▶ _EXERCISE GOAL_: Using the entries that follow, report how many lines contain the word "computer". Only the number is wanted.

_ _ _

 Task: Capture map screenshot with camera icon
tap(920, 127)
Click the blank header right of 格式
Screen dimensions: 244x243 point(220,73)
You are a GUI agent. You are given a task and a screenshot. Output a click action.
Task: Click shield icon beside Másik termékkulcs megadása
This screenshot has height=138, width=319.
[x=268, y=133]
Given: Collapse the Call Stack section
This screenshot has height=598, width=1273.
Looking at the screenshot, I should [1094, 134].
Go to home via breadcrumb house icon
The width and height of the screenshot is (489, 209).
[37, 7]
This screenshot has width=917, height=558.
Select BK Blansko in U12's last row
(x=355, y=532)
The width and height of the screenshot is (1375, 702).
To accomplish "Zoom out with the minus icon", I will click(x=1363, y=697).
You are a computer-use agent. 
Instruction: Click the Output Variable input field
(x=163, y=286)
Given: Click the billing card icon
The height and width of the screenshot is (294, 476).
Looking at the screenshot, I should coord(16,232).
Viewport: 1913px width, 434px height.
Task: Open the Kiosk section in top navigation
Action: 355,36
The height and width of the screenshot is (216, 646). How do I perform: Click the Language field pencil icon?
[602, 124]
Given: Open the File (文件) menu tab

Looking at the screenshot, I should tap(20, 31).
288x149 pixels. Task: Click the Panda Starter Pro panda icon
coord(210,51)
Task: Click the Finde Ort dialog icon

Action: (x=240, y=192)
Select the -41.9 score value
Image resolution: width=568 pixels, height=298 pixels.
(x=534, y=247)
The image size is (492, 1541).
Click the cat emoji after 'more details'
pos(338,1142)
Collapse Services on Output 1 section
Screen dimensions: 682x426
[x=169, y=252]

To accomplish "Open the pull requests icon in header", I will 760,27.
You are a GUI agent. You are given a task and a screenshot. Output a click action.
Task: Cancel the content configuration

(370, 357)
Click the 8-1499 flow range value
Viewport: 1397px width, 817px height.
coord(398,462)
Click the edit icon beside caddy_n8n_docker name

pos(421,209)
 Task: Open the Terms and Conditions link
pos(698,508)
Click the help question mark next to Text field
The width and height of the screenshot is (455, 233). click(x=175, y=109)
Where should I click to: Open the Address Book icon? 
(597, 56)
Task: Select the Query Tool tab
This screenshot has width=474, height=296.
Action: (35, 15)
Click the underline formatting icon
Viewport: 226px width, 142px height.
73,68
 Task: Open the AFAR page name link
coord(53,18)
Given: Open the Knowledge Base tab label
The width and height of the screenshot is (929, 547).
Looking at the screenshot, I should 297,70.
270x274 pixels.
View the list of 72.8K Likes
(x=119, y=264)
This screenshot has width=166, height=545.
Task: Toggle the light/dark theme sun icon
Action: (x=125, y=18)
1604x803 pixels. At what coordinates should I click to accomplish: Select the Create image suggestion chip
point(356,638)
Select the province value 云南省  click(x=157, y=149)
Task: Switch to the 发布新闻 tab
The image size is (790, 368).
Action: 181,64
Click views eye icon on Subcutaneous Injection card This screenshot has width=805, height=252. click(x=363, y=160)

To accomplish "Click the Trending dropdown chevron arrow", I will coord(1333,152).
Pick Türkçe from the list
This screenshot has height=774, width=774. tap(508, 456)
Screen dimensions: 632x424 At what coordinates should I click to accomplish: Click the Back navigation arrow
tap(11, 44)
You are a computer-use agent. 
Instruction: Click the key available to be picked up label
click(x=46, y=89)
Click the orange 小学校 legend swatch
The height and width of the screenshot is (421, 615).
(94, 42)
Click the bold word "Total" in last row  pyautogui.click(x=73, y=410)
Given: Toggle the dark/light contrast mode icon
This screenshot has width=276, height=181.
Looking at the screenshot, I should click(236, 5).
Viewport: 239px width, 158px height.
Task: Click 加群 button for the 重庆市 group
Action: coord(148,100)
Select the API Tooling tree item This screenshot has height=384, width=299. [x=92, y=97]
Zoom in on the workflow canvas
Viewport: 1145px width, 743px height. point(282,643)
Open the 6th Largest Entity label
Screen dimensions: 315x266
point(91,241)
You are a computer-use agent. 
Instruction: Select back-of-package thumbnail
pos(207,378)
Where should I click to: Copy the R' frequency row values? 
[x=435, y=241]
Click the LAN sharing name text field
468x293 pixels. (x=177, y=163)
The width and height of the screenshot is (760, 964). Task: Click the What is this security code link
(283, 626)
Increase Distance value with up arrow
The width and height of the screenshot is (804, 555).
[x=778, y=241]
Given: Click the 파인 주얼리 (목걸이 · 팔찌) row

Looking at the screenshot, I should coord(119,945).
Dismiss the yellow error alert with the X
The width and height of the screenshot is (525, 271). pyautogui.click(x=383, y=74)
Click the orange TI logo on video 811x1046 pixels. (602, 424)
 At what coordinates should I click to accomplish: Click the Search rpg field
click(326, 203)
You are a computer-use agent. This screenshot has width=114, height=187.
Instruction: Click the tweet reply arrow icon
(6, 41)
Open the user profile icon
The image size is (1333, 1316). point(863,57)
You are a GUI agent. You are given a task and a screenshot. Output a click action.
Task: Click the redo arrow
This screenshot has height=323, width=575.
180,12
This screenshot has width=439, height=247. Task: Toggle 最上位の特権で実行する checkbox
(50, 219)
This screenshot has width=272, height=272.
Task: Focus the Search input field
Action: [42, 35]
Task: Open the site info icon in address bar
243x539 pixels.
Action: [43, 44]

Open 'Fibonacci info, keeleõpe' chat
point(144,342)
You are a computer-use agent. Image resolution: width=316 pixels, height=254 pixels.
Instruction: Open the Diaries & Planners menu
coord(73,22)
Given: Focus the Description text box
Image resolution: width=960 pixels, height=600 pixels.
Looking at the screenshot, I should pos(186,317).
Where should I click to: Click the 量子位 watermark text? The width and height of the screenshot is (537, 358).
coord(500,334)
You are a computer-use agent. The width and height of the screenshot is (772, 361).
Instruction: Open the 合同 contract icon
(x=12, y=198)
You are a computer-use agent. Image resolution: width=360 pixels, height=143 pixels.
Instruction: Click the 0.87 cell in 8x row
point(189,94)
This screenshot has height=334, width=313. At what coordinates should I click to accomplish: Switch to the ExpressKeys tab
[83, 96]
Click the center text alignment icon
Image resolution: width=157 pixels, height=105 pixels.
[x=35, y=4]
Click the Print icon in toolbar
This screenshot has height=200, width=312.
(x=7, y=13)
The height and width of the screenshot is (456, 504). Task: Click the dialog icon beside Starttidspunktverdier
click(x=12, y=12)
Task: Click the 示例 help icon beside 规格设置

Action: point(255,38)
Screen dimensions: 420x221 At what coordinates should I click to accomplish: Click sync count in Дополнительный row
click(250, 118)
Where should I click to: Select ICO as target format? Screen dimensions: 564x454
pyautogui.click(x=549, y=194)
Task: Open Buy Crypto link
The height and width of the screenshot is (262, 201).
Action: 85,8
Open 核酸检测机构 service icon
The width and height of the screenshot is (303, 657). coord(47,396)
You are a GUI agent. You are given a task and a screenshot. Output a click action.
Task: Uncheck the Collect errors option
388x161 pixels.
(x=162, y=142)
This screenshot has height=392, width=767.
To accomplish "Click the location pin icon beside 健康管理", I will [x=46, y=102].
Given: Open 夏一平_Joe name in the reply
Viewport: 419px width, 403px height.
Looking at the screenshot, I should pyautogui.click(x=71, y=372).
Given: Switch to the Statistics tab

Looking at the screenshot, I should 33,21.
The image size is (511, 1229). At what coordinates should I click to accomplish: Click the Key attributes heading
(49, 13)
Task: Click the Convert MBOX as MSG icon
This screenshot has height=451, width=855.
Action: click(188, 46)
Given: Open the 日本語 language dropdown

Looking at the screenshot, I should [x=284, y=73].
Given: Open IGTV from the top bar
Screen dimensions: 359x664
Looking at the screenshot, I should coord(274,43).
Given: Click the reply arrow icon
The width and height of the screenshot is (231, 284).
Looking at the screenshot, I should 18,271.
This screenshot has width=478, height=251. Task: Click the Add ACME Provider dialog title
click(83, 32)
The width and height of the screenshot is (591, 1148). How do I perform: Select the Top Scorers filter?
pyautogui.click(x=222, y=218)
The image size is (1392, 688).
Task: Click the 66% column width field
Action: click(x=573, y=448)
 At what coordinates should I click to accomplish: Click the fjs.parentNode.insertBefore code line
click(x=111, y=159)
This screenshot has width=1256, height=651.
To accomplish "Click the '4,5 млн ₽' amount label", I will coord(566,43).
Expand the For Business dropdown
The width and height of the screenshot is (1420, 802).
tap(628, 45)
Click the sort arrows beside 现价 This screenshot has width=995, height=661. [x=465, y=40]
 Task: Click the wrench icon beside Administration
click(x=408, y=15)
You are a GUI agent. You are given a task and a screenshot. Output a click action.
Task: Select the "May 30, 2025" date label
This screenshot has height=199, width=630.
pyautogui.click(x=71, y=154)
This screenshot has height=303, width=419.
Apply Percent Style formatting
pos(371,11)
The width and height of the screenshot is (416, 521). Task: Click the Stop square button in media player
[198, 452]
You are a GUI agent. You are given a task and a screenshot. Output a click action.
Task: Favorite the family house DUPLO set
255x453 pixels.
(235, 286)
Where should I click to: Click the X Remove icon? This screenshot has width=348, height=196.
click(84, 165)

_ _ _

▶ _EXERCISE RESPONSE_: 7